Korean War Memorial, Ministry of Defence, Victoria Embankment Gardens, Westminster, London, England UK

Statue of Hugh Trenchard, Ministry of Defence, Victoria Embankment Gardens, Westminster, London, England UK

Marshal of the Royal Air Force Hugh Montague Trenchard, 1st Viscount Trenchard, GCB, OM, GCVO, DSO (3 February 1873 – 10 February 1956) was a British officer who was instrumental in establishing the Royal Air Force. He has been described as the “Father of the Royal Air Force.”

Iraq and Afghanistan Memorial, Ministry of Defence, Victoria Embankment Gardens, Westminster, London, England UK

The Iraq and Afghanistan Memorial in London commemorates British citizens, including both military personnel and civilians, who participated in the Gulf War, the Afghanistan War and the Iraq War. In these three conflicts, which took place between 1990 and 2015, 682 British soldiers lost their lives.

Inscribed:
In Memory of Major General Orde Charles Wingate DSO 1903-1944
Commander of the Chindits Killed on Active Service in Burma 24th March 1944

“A man of genius who might well have become a man of destiny” -Winston Churchill

An important influence in the creation of the Israeli Defence Forces and the foundation of the State of Israel.

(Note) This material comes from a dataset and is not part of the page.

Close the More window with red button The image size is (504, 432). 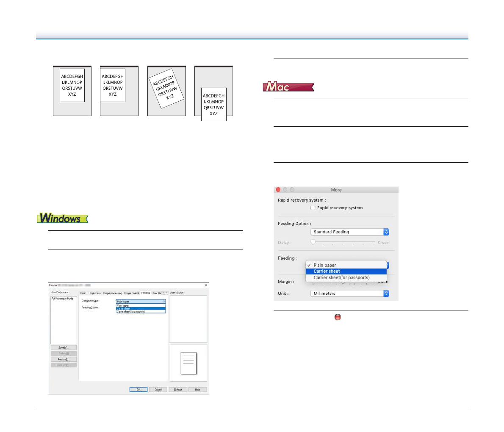coord(278,190)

Chindit Memorial, Ministry of Defence, Victoria Embankment Gardens, Whitehall, Westminster, London, England UK

Chindit Memorial is a war memorial in London that commemorates the Chindit special forces, which served in Burma under Major General Orde Wingate in the Second World War. The Chindits – officially designated the 77th Indian Infantry Brigade in 1943, and the 3rd Indian Infantry Division in 1944 – were organised by Wingate to serve behind Japanese lines in the Burma Campaign, in 1943 and 1944. The memorial was erected in Victoria Embankment Gardens in 1990, near the Ministry of Defence headquarters, and also commemorates Wingate, who died in 1944.

Inscribed:
The Chindit Badge Portraying a Chinthe, a Mythical Beast, Guardian of Burmese Temples from which was derived the name Chindits, their motto being:
THE BOLDEST MEASURE ARE THE SAFEST
In memory of all who fought on the first and second expeditions into North Burma 1943 and 1944 with the Chindit Special Forces.

Formed trained and commanded by Major General Orde Charles Wingate DSO.

Chindits came from the armed forces of the United Kingdon, Burma, Hong Kong, India, Nepal, West Africa and the United States of America.

Air supply and direct operational support was given by the Royal Air Force and 1st Air Commando Group, United States Army Air Force and 10th United States Army Air Force.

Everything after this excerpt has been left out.